Registros do exercício:
:::
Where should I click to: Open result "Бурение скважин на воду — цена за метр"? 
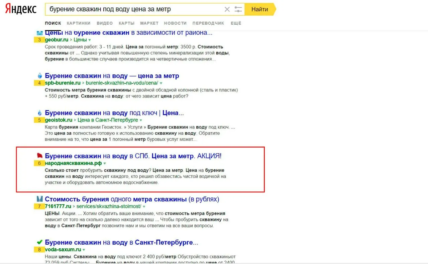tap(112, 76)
:::
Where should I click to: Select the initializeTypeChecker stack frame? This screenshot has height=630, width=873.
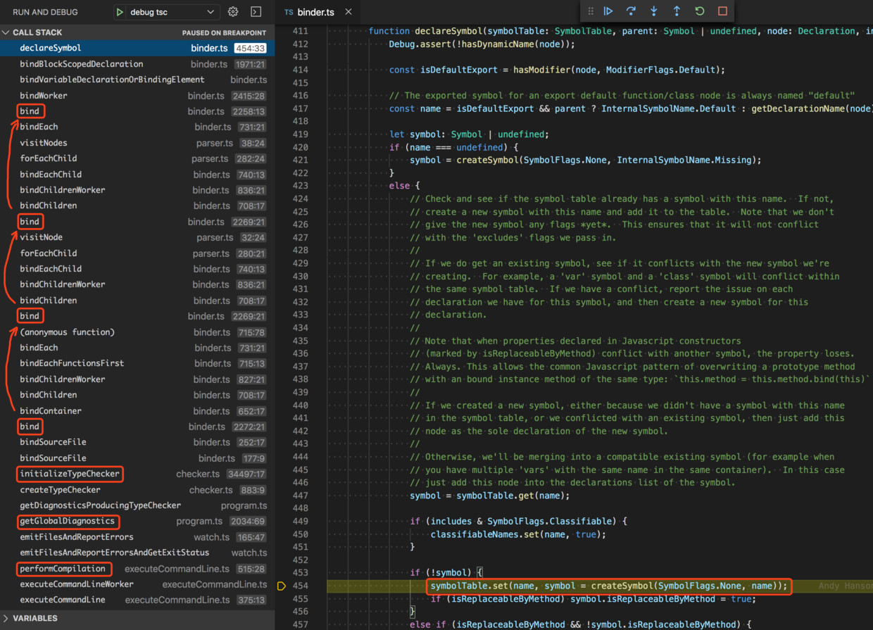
:::
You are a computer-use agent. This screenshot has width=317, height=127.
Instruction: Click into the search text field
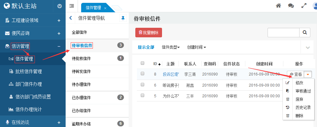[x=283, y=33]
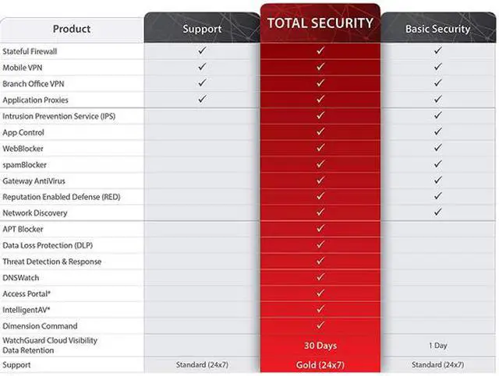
:::
Instrução dada: Disponha em uma lista JSON de strings, uma para cada linha e sem as linhas em branco, as linhas dos registros acima, começando na que contém "You are a computer-use" e terminando na que contém "[x=283, y=33]", ambas incluídas. Deixe as imagens fora da resposta.

Resultado do exercício:
[
  "You are a computer-use agent. This screenshot has width=317, height=127.",
  "Instruction: Click into the search text field",
  "[x=283, y=33]"
]